Fraud losses cost the financial and retail industries over $250 billion annually, and cybercrimes get more sophisticated every year.

Here are some new fraud trends and how to respond to them:

Card Skimming

Here, thieves install undetected skimmer devices inside the card reader of terminals and capture credit card data. To safeguard against this, keep your credit card terminal accessible to employees only, and watch for signs of tampering.

Malware Attacks

Malware, short for malicious software, gains access to and damages a victim’s computer without the victim’s knowledge. In 2009 the frequency of this type of attack was 10 times greater than in 2008. Most malware attacks today are designed for financial gain. The malware escapes detection while collecting and transmitting sensitive data such as the user’s bank account information, passwords and credit card details. To protect against malware, always keep your virus protection up to date, because vulnerabilities are usually found in older or out-of-date virus definitions. Never store unsecured credit card details on your computer.

Card Testing

This involves software that automates the testing of stolen credit card numbers using an eCommerce website. We saw two cases of this last year, where a non-profit organization’s website was used to run hundreds or thousands of transactions for small amounts ($1.00) so the card numbers could be tested. This caused the non-profit to incur the authorization fees until they caught it and took the website down or the thief finished testing all of the cards. To prevent your site from being used for card testing, set the “Daily Velocity” filter under the Account menu in Authorize.net, and monitor your transactions daily.

Fraudulent Returns

Here, someone with access to a credit card terminal will run a return transaction on their credit card, putting a credit on their card, when there was no original sales transaction to be returned.
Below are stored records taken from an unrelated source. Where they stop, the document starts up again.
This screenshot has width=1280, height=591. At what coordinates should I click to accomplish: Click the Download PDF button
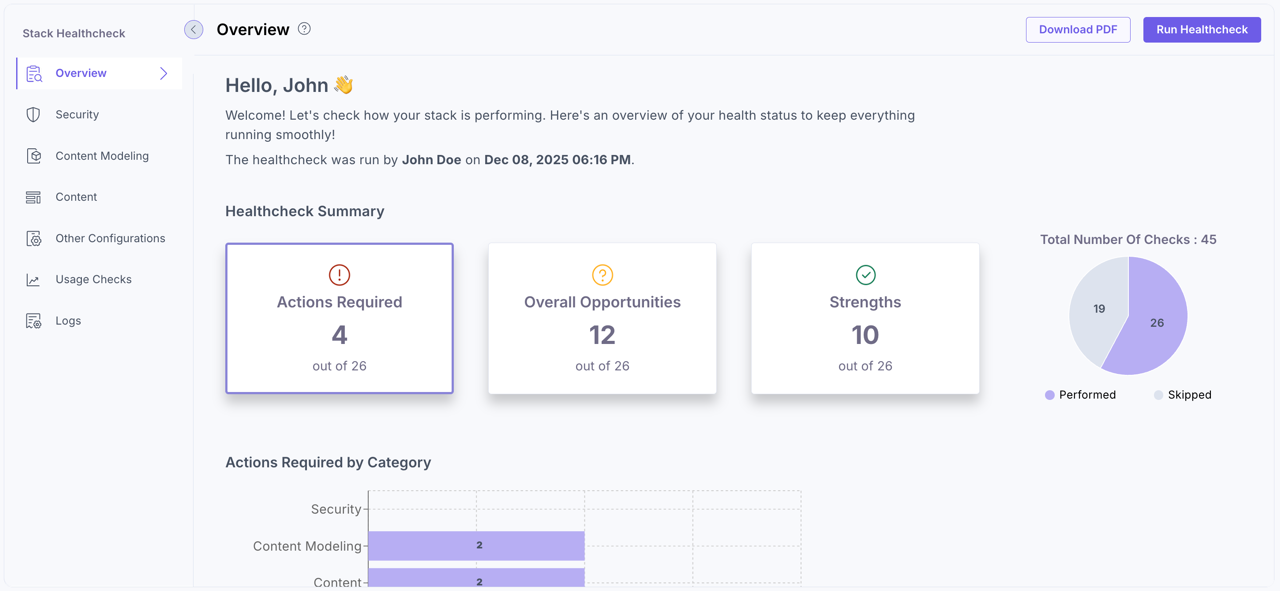click(1078, 29)
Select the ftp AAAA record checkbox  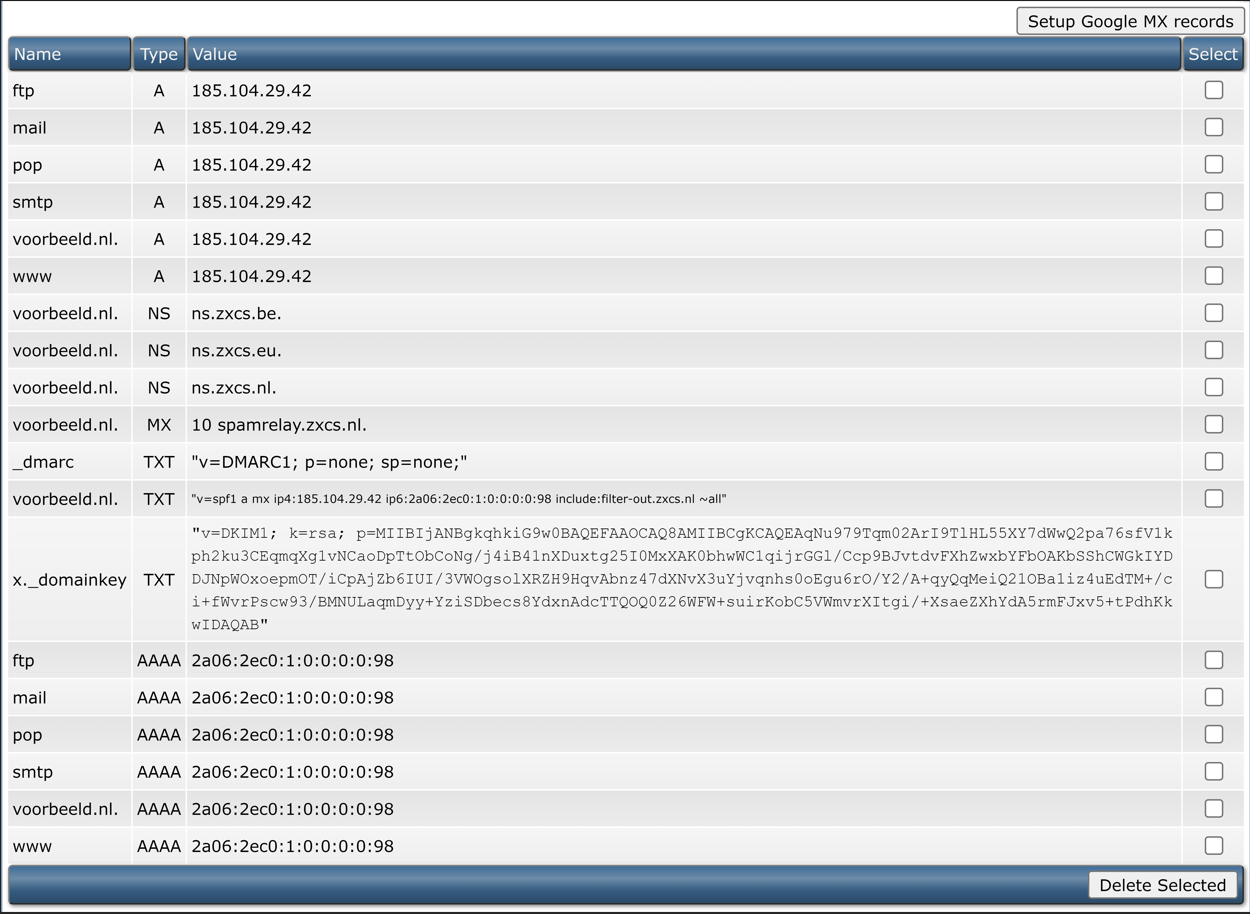point(1213,660)
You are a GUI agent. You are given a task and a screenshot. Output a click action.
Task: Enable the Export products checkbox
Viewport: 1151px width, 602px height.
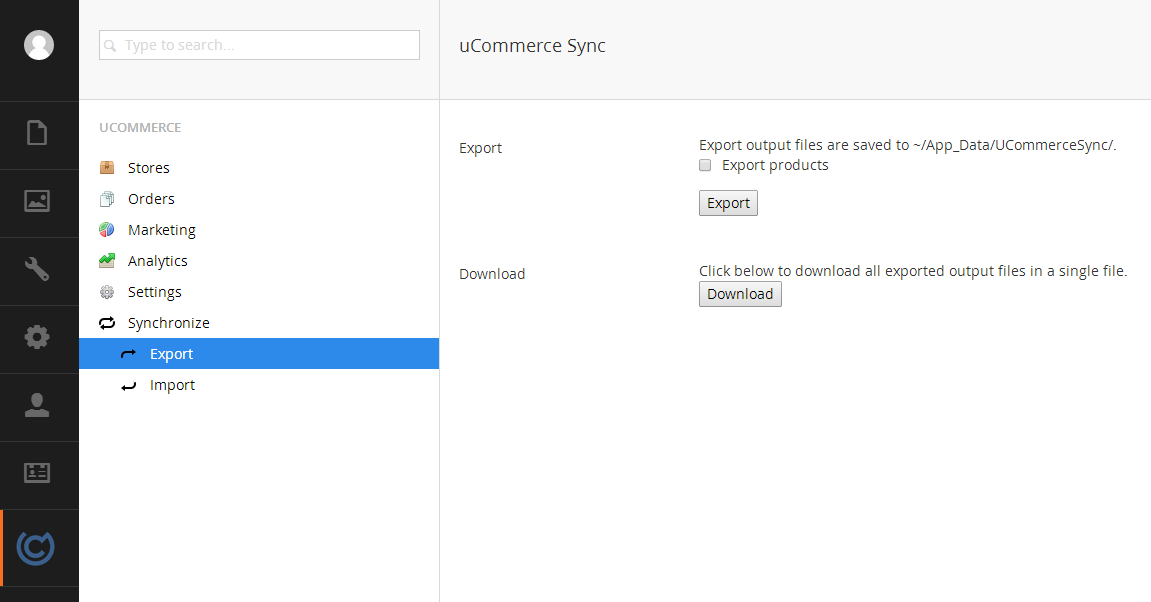[x=705, y=165]
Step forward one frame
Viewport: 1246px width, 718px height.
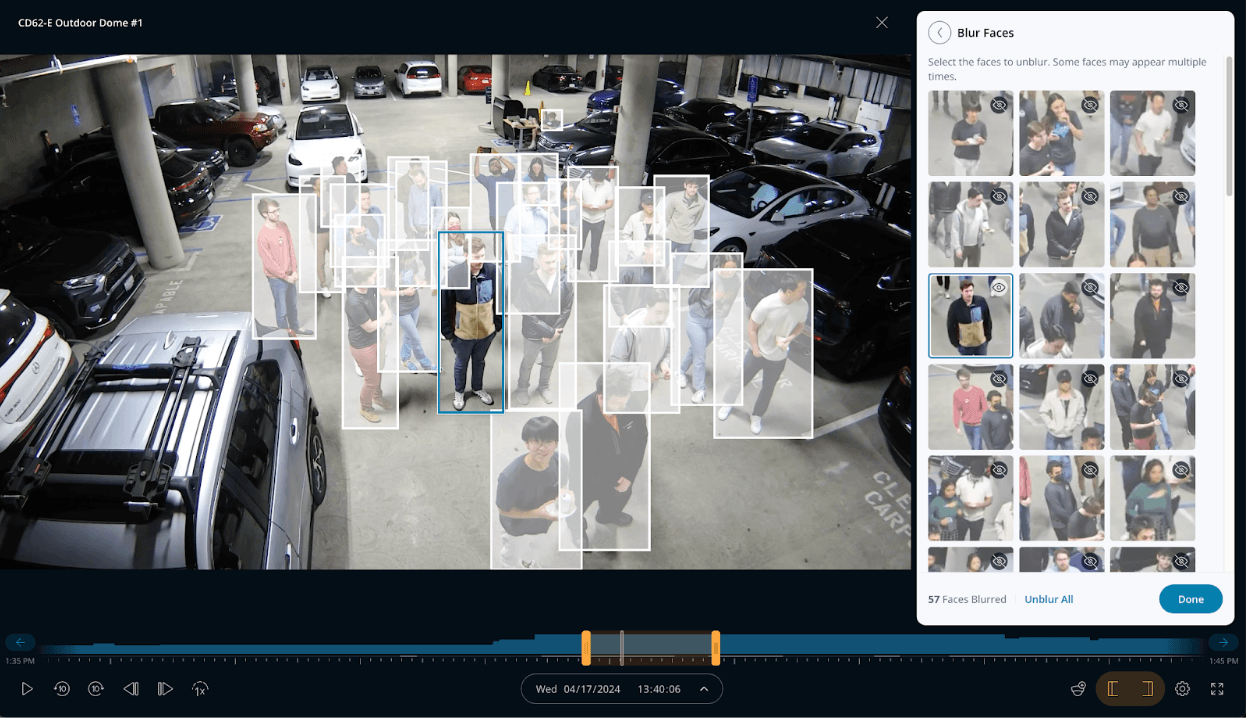tap(165, 688)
The thief will often do this first thing in the morning and then batch out the terminal so there is no record on the closing report. To protect against this type of fraud, keep the terminal in a protected area and consider putting a password on the return function.

Whaling

First we had phishing, where emails prompted users to reply with sensitive information to confirm they are the actual owner of specified accounts. This evolved to SMSishing, where the solicitation was sent via text. Now there’s whaling, where profiles on LinkedIn and Facebook with descriptors like vice president, chief executive officer, chief financial officer, etc. are targeted. Google was hacked in 2010 via a PDF file sent to executives that, once opened, caused vulnerability on each user’s computer so hackers could steal information. If you have one of these profiles on Facebook, LinkedIn, YouTube or other social media outlet, keep your private information private and watch out for requests for sensitive information.